Toute tremblante, Mme Ferraris hésitait. Lady Montbarry la menaça du geste, avec sa longue main maigre d'un blanc jaune, recourbée comme les serres d'un oiseau de proie. Mme Ferraris recula et finit par donner l'adresse. Lady Montbarry lui montra la porte avec mépris. Puis changeant d'idée :
« Non ! Pas encore ! Vous diriez à miss Lockwood ce qui est arrivé, elle pourrait refuser de me recevoir. Je vais y aller immédiatement ; vous viendrez avec moi jusqu'à la porte, pas plus loin. Asseyez-vous, je vais sonner ma femme de chambre. Tournez vous du côté de la porte, que votre vilaine figure ne me voie pas. »
Elle sonna. La servante apparut.
« Mon manteau, mon chapeau, et vite ! »
Elle apporta le manteau et le chapeau qui étaient dans la chambre à coucher.
« Une voiture à la porte, et tâchez que je n'attende pas ! »
La femme de chambre sortit. Lady Montbarry se regardait dans la glace ; elle se retourna encore une fois vers Mme Ferraris avec sa vivacité féline.
« J'ai déjà l'air à moitié morte, n'est-ce pas ? dit-elle avec un sourire ironique. Donnez-moi votre bras. »
Elle prit le bras de Mme Ferraris, et quitta la chambre.
« Vous n'avez rien à craindre tant que vous m'obéirez, lui dit-elle en descendant l'escalier. Vous me quitterez à la porte de miss Lockwood et vous ne me reverrez jamais. »
Dans l'antichambre, elles rencontrèrent la propriétaire de l'hôtel. Lady Montbarry lui présenta gracieusement sa compagne :
« Ma bonne amie, madame Ferraris ; je suis bien heureuse de la revoir ! »
La propriétaire les accompagna toutes deux jusqu'à la porte. La voiture attendait.
« Montez la première, ma chère madame Ferraris, dit milady ; et dites au cocher où il doit aller. »
La voiture se mit en marche. L'humeur changeante de lady Montbarry changea encore. Avec une sorte de râle de désespoir, elle se jeta dans le fond du cab. Perdue dans ses tristes réflexions, s'occupant aussi peu de la femme qu'elle avait pliée à sa volonté dé fer, que si elle n'eût pas été là, elle garda un silence glacial, jusqu'à la maison de miss Lockwood.
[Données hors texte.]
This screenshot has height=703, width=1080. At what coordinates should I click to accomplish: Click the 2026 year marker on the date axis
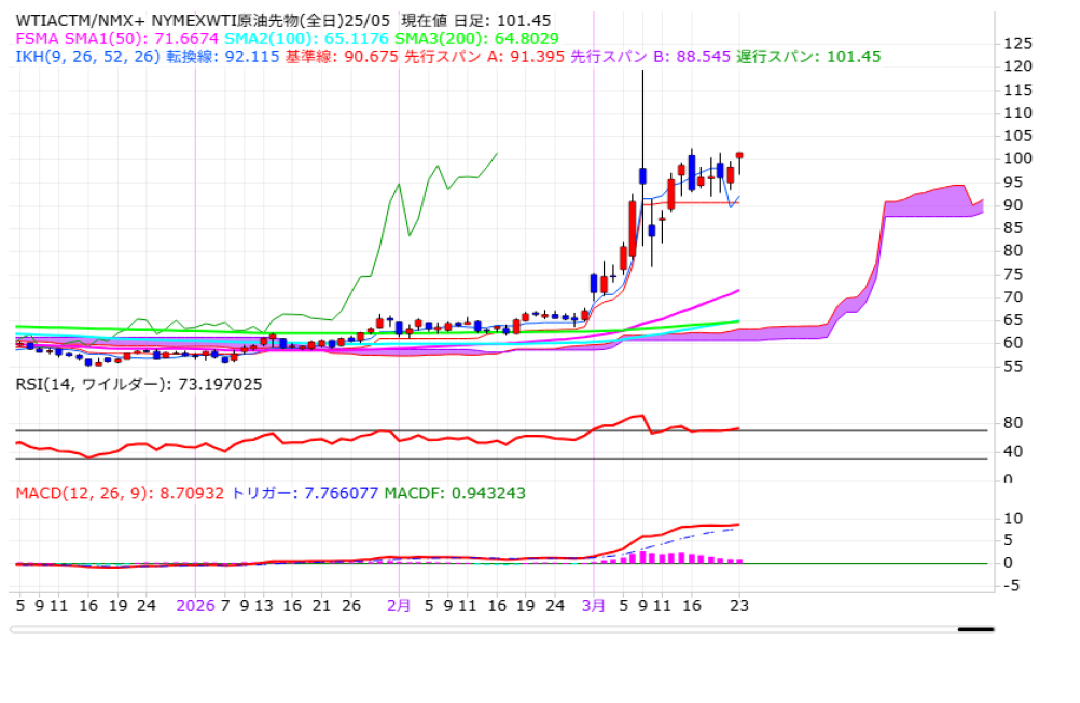195,605
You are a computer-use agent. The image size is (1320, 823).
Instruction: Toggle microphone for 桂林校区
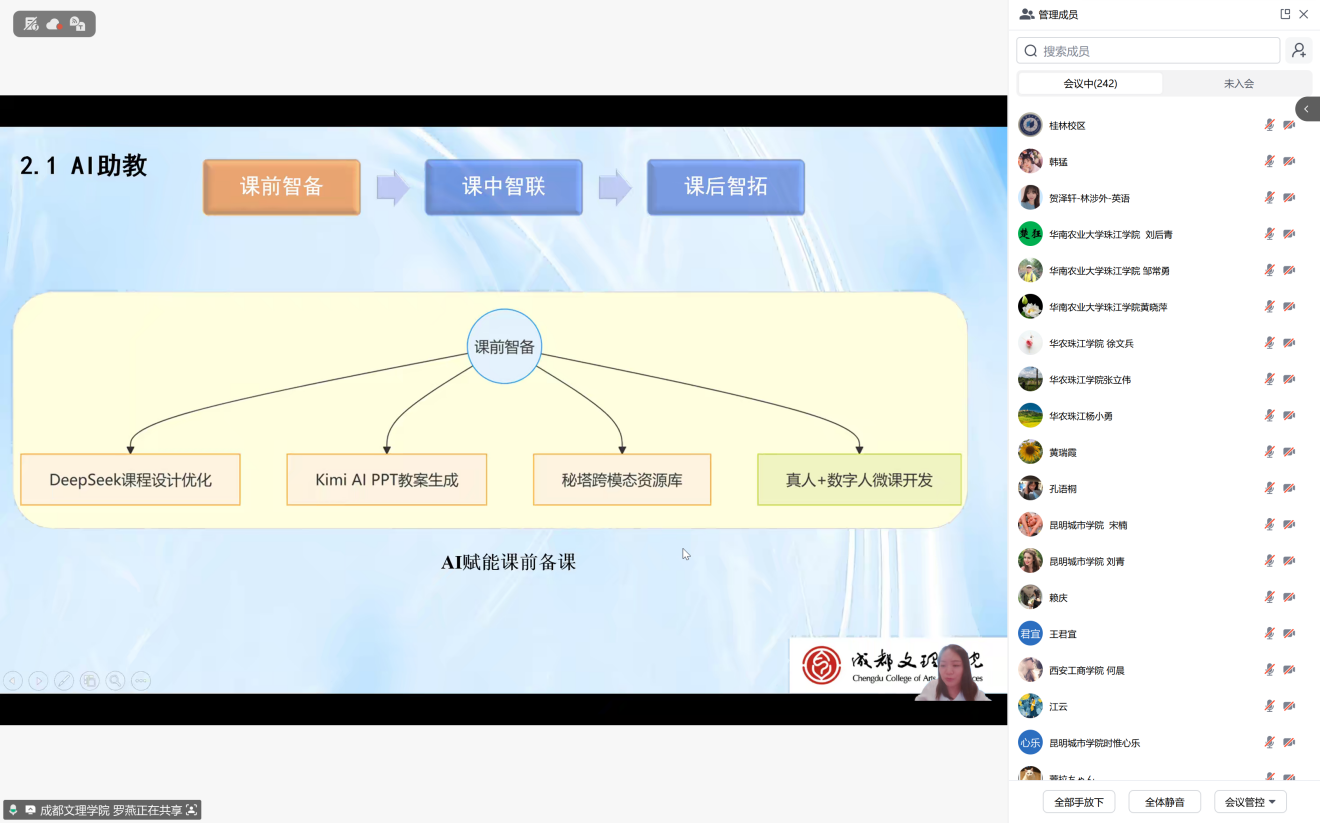pos(1269,125)
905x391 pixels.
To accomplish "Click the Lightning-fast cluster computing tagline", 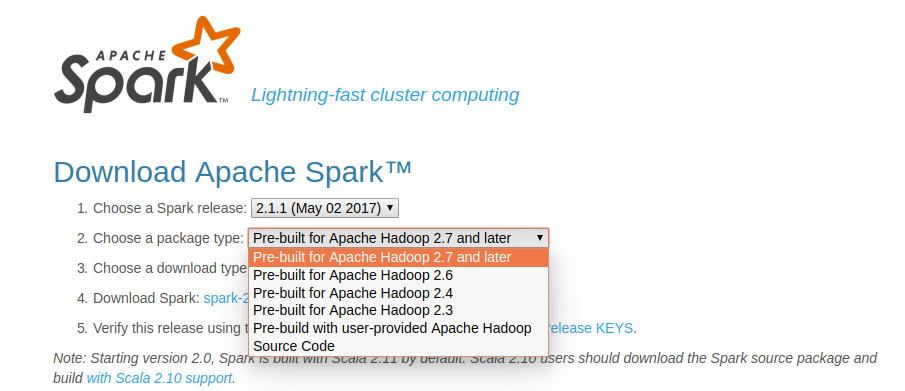I will [x=385, y=94].
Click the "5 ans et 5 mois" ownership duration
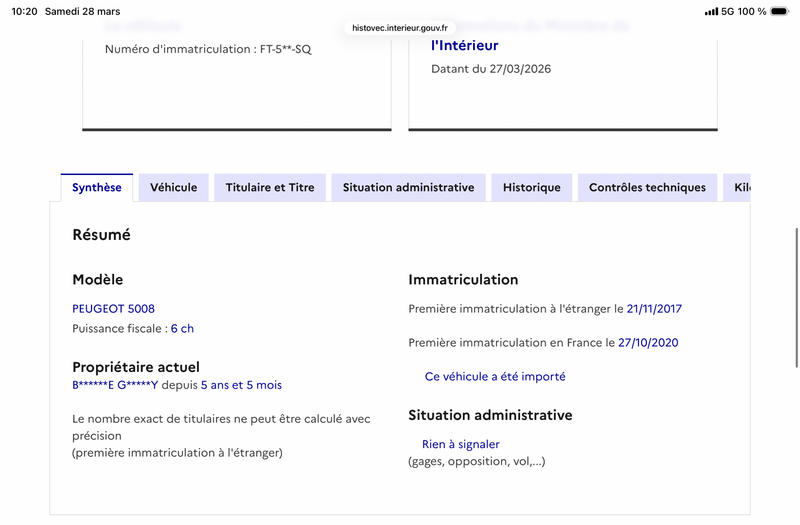 [241, 385]
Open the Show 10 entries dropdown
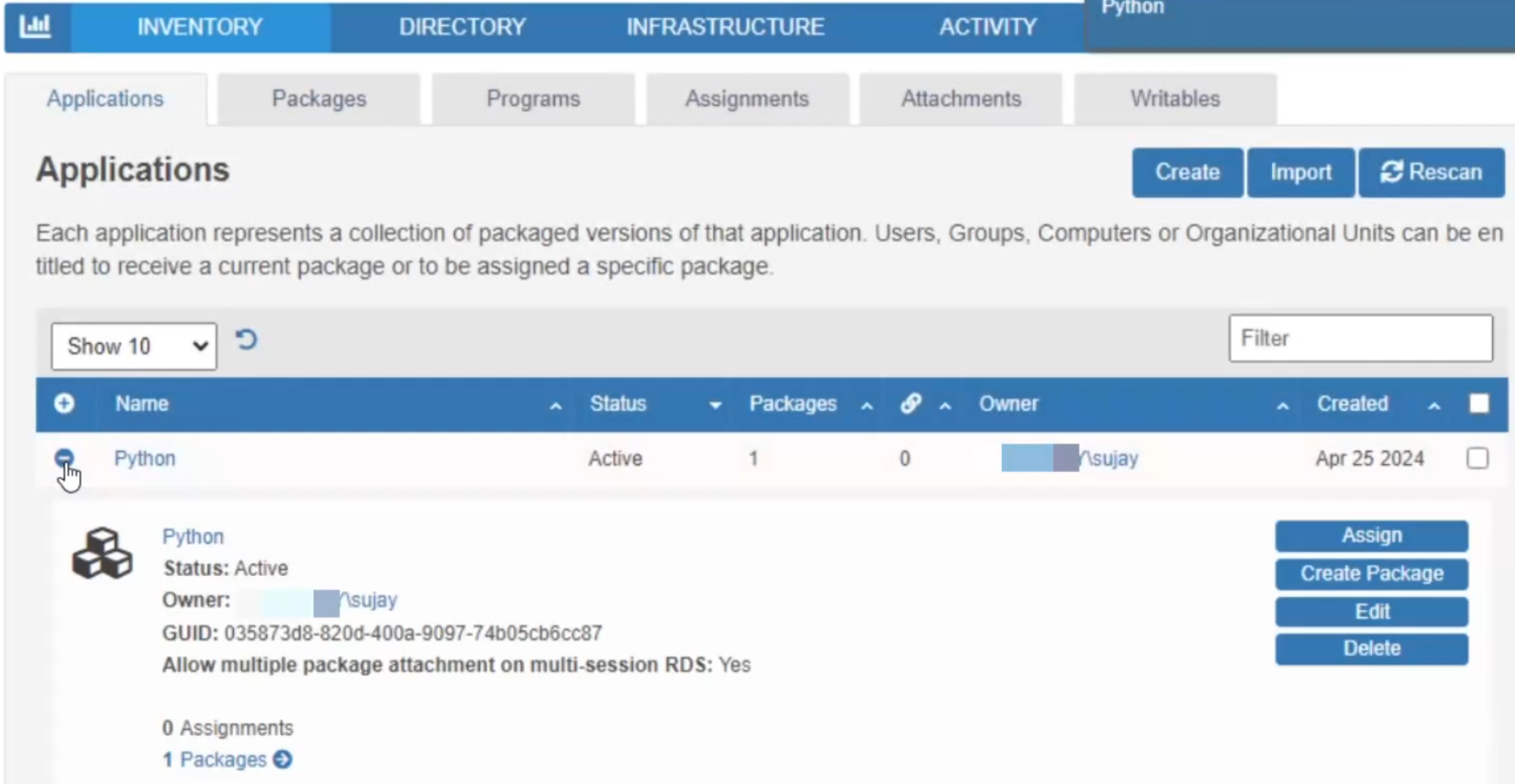The height and width of the screenshot is (784, 1515). (x=133, y=346)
En un instant, elle se réveilla de son apathie : elle ouvrit la portière de la voiture et la referma sur Mme Ferraris, avant que le cocher eût sauté à bas de son siège.
« Conduisez madame à un mille d'ici, chez elle, lui dit-elle en lui tendant le prix de sa course. »
Un instant après elle avait frappé à la porte de la maison.
Elle entra ; la porte se referma sur elle.
« Où faut-il aller, madame ? » demanda le cocher.
Mme Ferraris porta la main à son front, essayant de rassembler ses idées. Pouvait-elle laisser ainsi seule, sans défense, son amie, sa bienfaitrice, à la merci de lady Montbarry ? Elle se demandait encore ce qu'elle allait faire, quand un homme s'arrêta à son tour à la porte de miss Lockwood ; se retournant par hasard, il vit Mme Ferraris à la portière de la voiture :
« Venez-vous aussi chez miss Agnès ? » demanda-t-il.
C'était Henry Westwick. À sa vue, elle joignit les mains en signe de joie.
« Entrez, monsieur ! cria-t-elle ; entrez tout de suite. Cette abominable femme est avec miss Agnès. Allez et protégez-la !
– Quelle femme ? » demanda Henry.
La réponse le frappa littéralement de stupeur. Quand il entendit prononcer le nom détesté de lady Montbarry, il fixa Mme Ferraris avec un regard plein d'étonnement et d'indignation.
« J'y vais ! » fut tout ce qu'il put dire.
Il frappa à la porte de la maison et entra à son tour.